INSTRUCTIONS FOR THE TASK:
Find the line containing "Given: Tap the back arrow icon" in the listing below. Repeat it exactly, along with each following line up to and including the one containing "This screenshot has height=2199, width=1060.".

DATA FOR REVIEW:
┄┄┄┄┄┄┄┄┄┄┄┄┄┄┄┄┄┄┄┄
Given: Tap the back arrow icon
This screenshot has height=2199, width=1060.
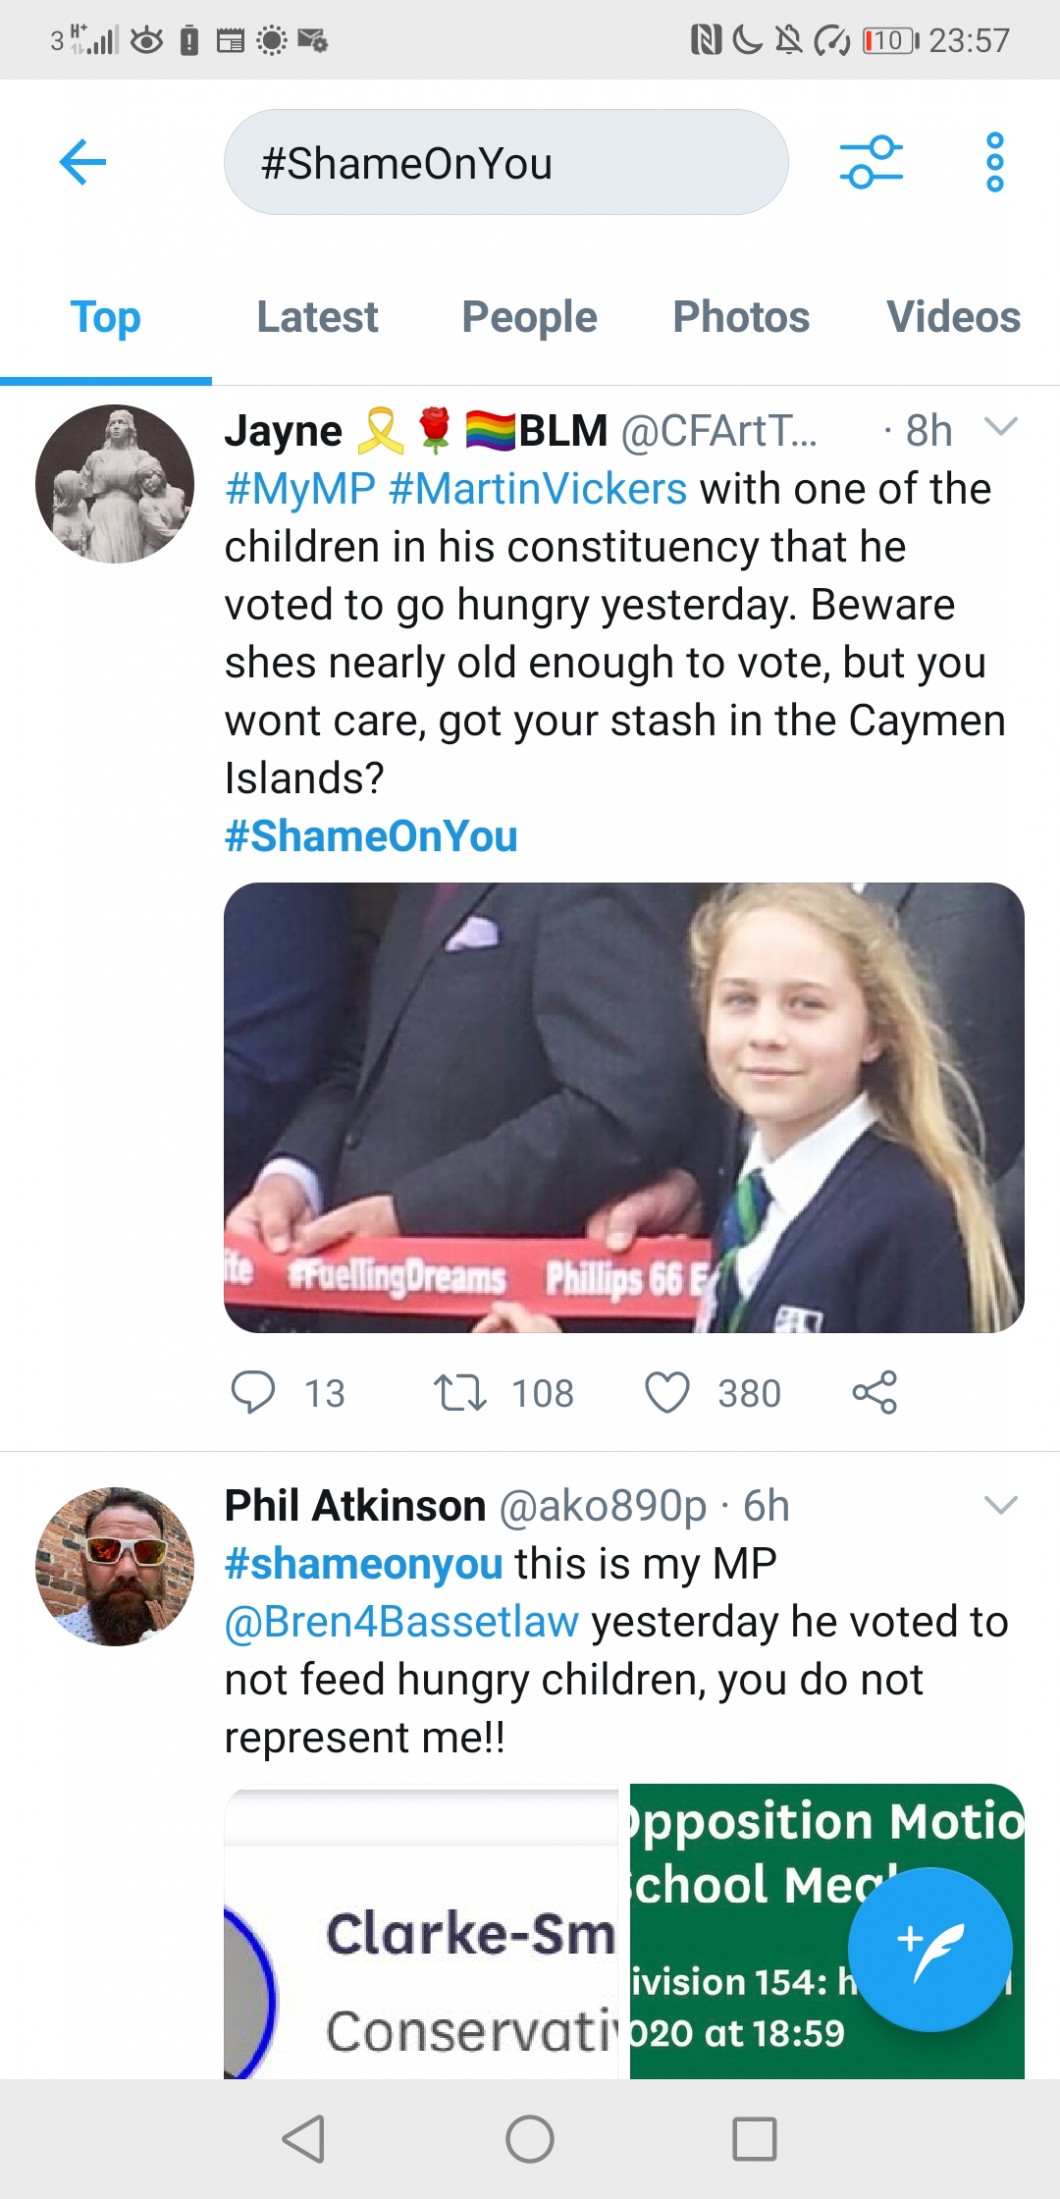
┄┄┄┄┄┄┄┄┄┄┄┄┄┄┄┄┄┄┄┄
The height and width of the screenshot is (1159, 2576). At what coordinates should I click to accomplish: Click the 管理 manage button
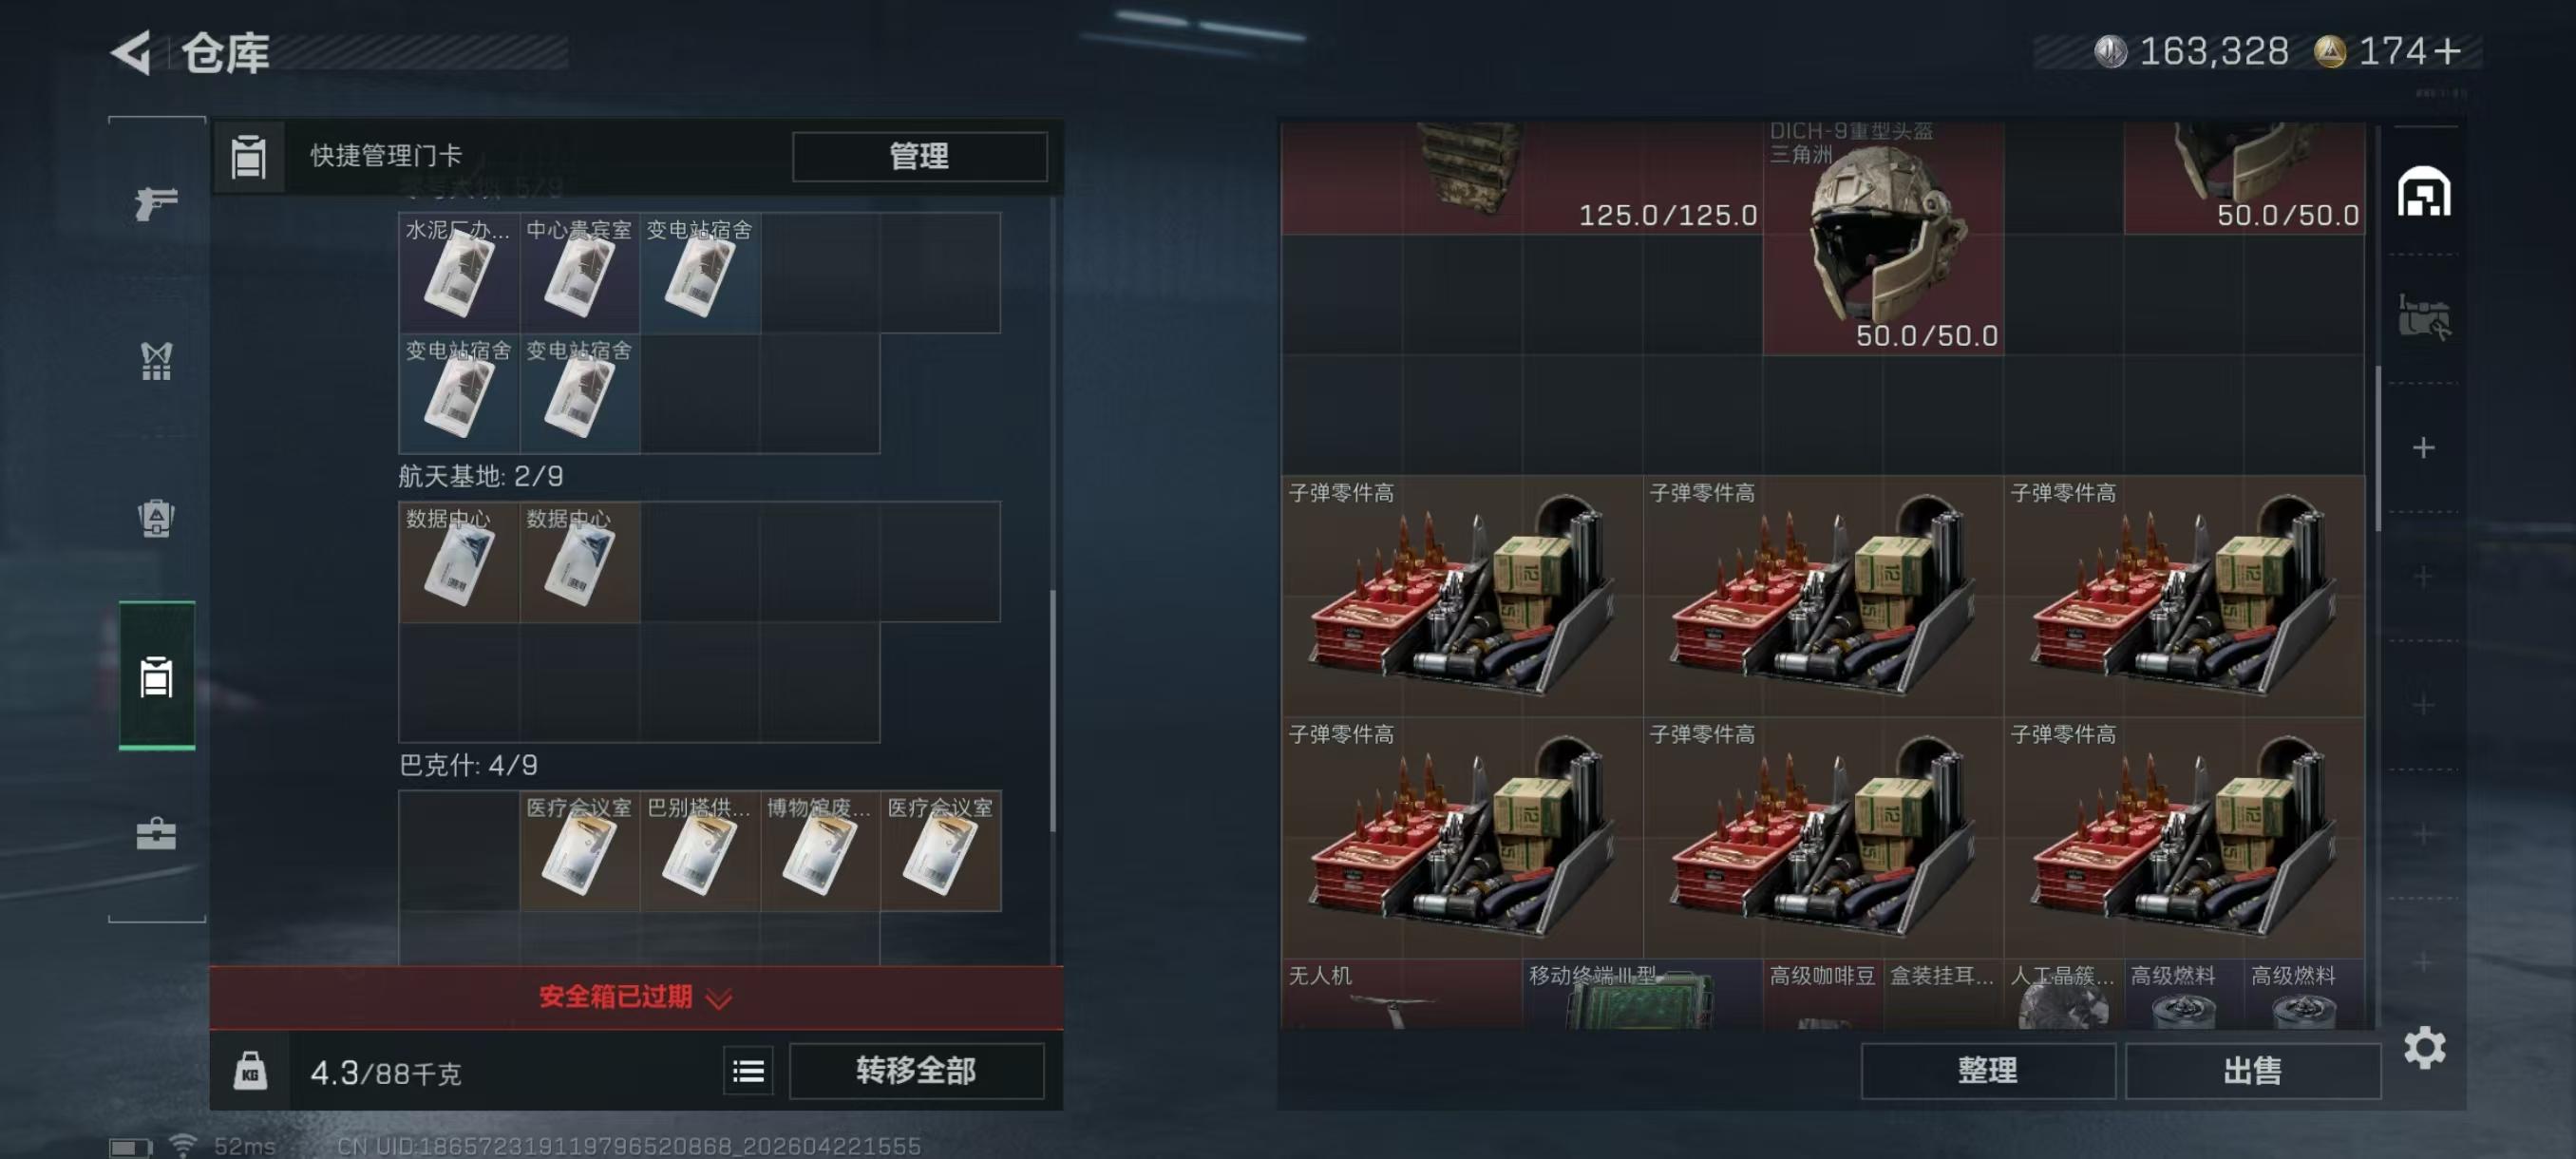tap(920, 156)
┄┄┄┄┄┄┄┄┄┄┄┄┄┄┄┄┄┄┄┄
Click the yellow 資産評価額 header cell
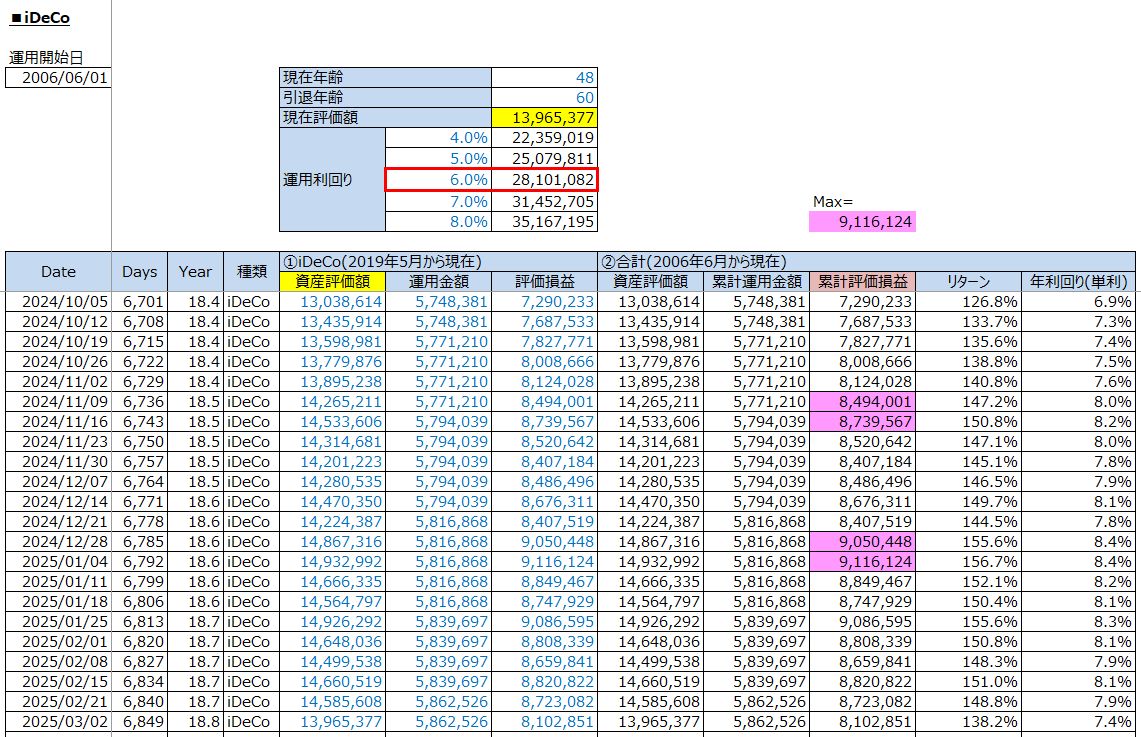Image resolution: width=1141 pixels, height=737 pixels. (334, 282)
┄┄┄┄┄┄┄┄┄┄┄┄┄┄┄┄┄┄┄┄
THE COMPLETED TASK:
Given: Tap the back arrow icon
This screenshot has height=2199, width=1060.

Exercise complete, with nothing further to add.